Mutation and deletion of the p53 tumor suppressor gene are arguably the most prevalent among the multiple genetic alterations found in human bladder cancer, but these p53 defects are primarily associated with the advanced diseases, and their roles in bladder tumor initiation and in synergizing with oncogenes in tumor progression have yet to be defined. Using the mouse uroplakin II gene promoter, we have targeted into urothelium of transgenic mice a dominant-negative mutant of p53 that lacks the DNA-binding domain but retains the tetramerization domain. Urothelium-expressed p53 mutant binds to and stabilizes the endogenous wild-type p53, induces nuclear abnormality, hyperplasia and occasionally dysplasia, without eliciting frank carcinomas. Concurrent expression of the p53 mutant with an activated Ha-ras, the latter of which alone induces urothelial hyperplasia, fails to accelerate tumor formation. In contrast, the expression of the activated Ha-ras in the absence of p53, as accomplished by crossing the activated Ha-ras transgenic mice with the p53 knockout mice, results in early-onset bladder tumors that are either low-grade superficial papillary or high grade in nature.
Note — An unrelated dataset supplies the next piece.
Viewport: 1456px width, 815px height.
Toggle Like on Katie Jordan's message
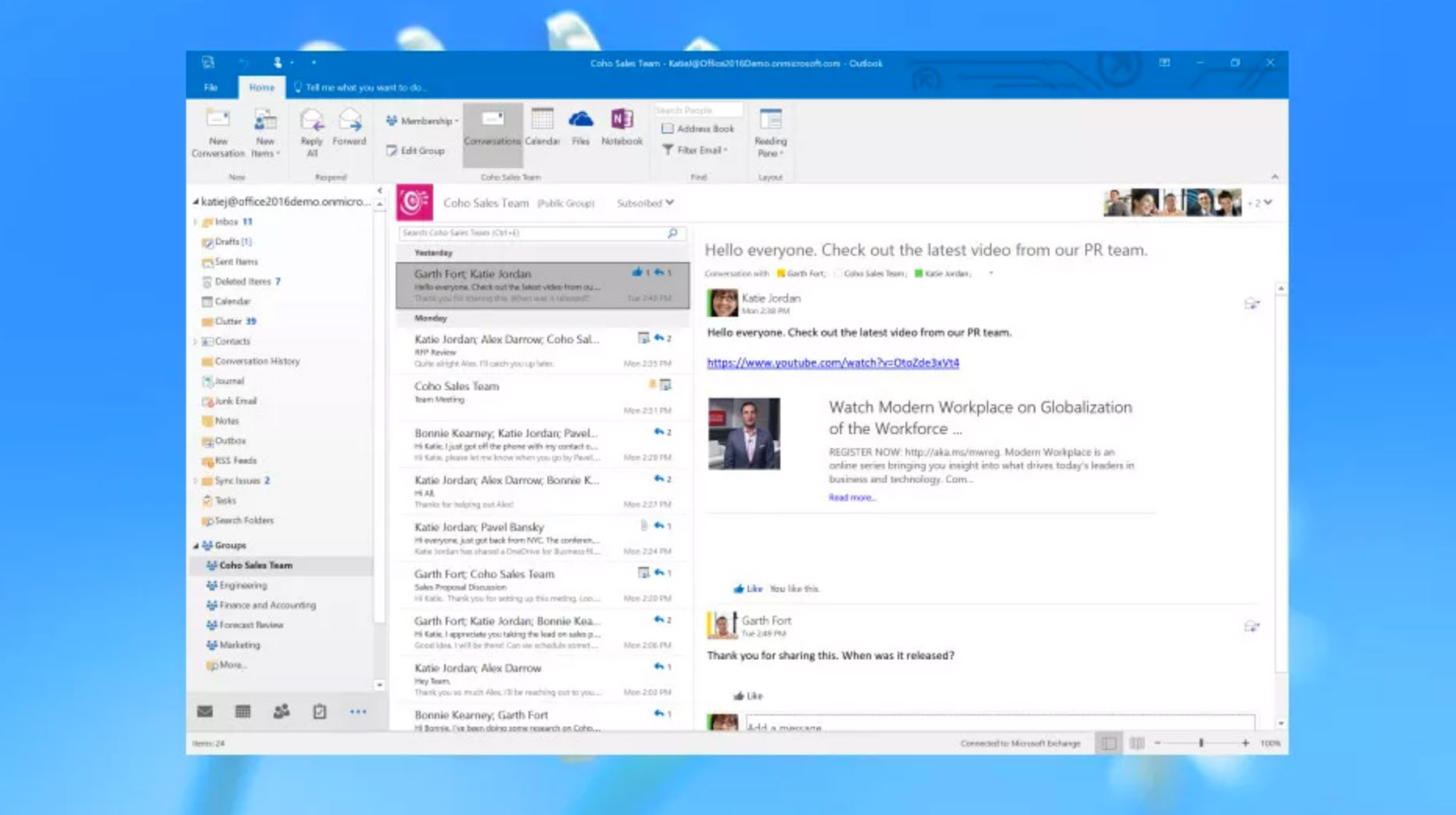[748, 588]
These results provide the first in vivo experimental evidence that p53 deficiency predisposes the urothelium to hyperproliferation, but is insufficient for bladder tumorigenesis; that the mere reduction of p53 dosage, as produced in transgenic mice expressing the dominant-negative p53 or in heterozygous p53 knockouts, is incapable of synergizing with Ha-ras to induce bladder tumors; and that the complete loss of p53 is a prerequisite for collaborating with activated Ha-ras to promote bladder tumorigenesis.
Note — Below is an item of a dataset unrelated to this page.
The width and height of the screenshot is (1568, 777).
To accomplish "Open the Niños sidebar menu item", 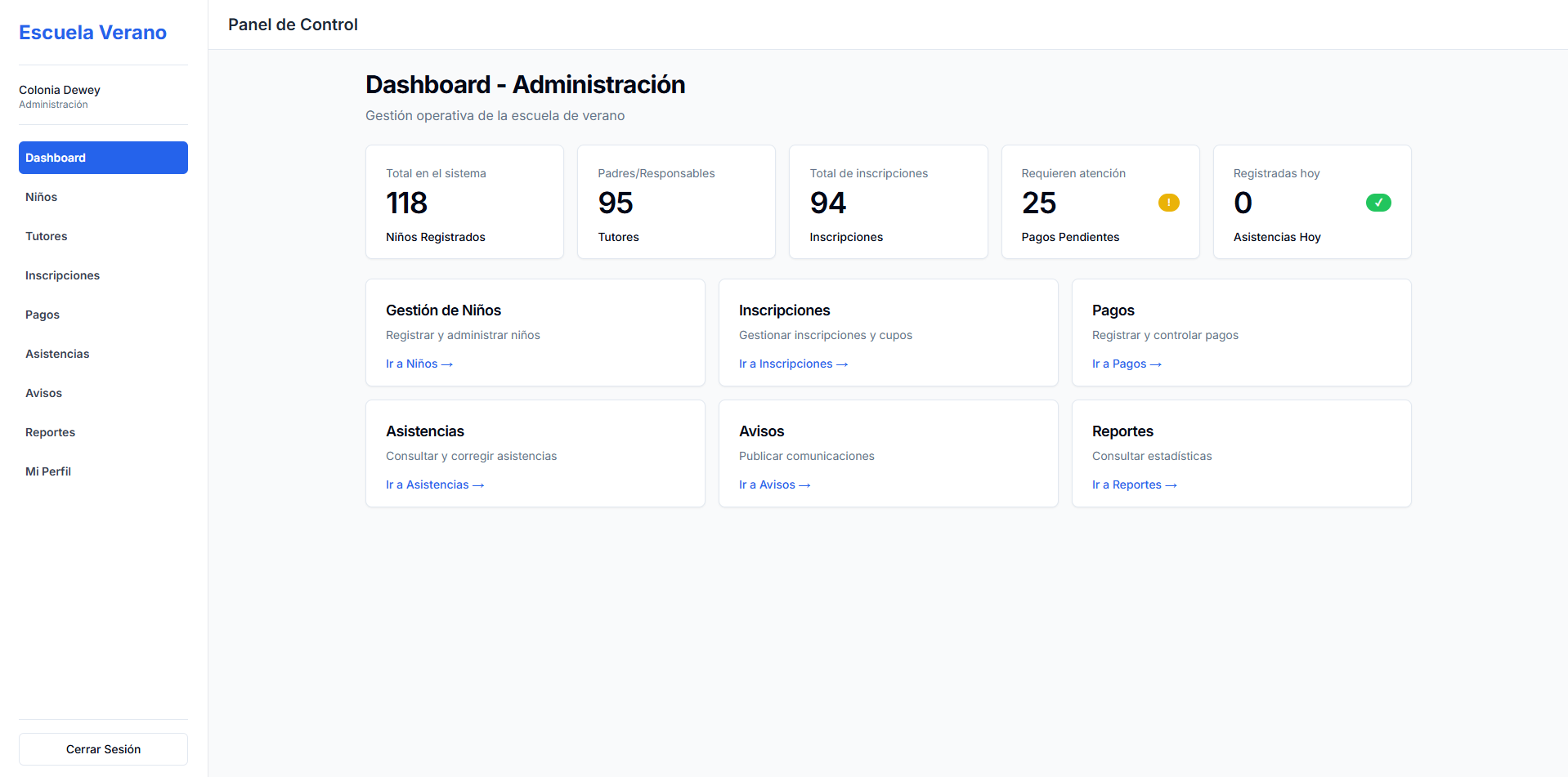I will [x=103, y=197].
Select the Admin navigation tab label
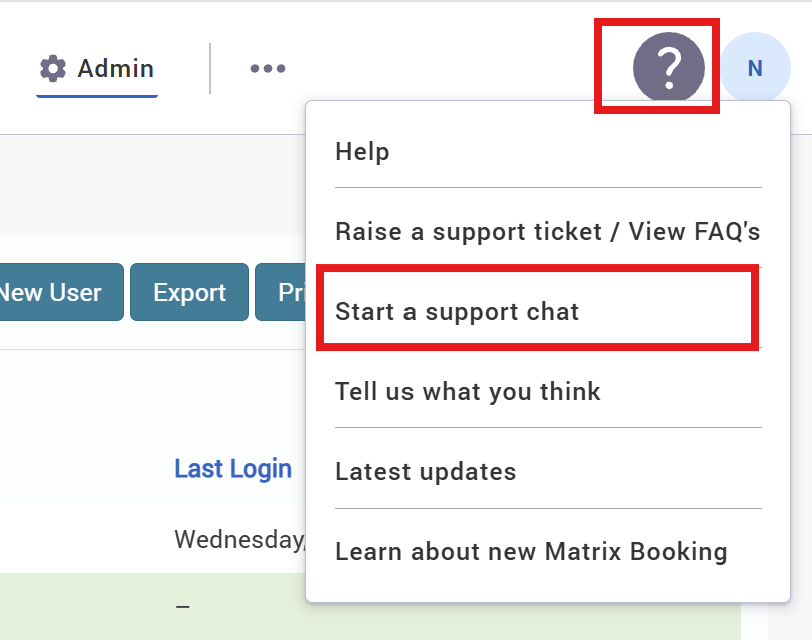 116,68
Overexpression of epidermal growth factor receptor in urothelium elicits urothelial hyperplasia and promotes bladder tumor growth.
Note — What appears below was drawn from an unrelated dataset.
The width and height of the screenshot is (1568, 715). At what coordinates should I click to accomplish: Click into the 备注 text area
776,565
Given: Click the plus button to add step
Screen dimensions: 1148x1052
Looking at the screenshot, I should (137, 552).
Although urothelium is constantly bathed in high concentrations of epidermal growth factor (EGF) and most urothelial carcinomas overexpress EGF receptor (EGFr), relatively little is known about the role of EGFr signaling pathway in urothelial growth and transformation. In the present study, we used the uroplakin II gene promoter to drive the urothelial overexpression of EGFr in transgenic mice. Three transgenic lines were established, all expressing a higher level of the EGFr mRNA and protein in the urothelium than the nontransgenic controls. The overexpressed EGFr was functionally active because it was autophosphorylated, and its downstream mitogen-activated protein kinases were highly activated. Phenotypically, the urinary bladders of all transgenic lines developed simple urothelial hyperplasia that was strongly positive for proliferative cell nuclear antigen and weakly positive for bromodeoxyuridine incorporation. When coexpressed with the activated Ha-ras oncogene in double transgenic mice, EGFr had no apparent tumor-enhancing effects over the urothelial hyperplastic phenotype induced by Ha-ras oncogene. However, when coexpressed with the SV40 large T antigen, EGFr accelerated tumor growth and converted the carcinoma in situ of the SV40T mice into high-grade bladder carcinomas, without triggering tumor invasion. Our studies indicate that urothelial overexpression of EGFr can induce urothelial proliferation but not frank carcinoma formation. Our results also suggest that, whereas EGFr and Ha-ras, both of which act in the same signal transduction cascade, stimulated urothelial hyperplasia, they were not synergistic in urothelial tumorigenesis, and EGFr overexpression can cooperate with p53 and pRB dysfunction (as occurring in SV40T transgenic mice) to promote bladder tumor growth.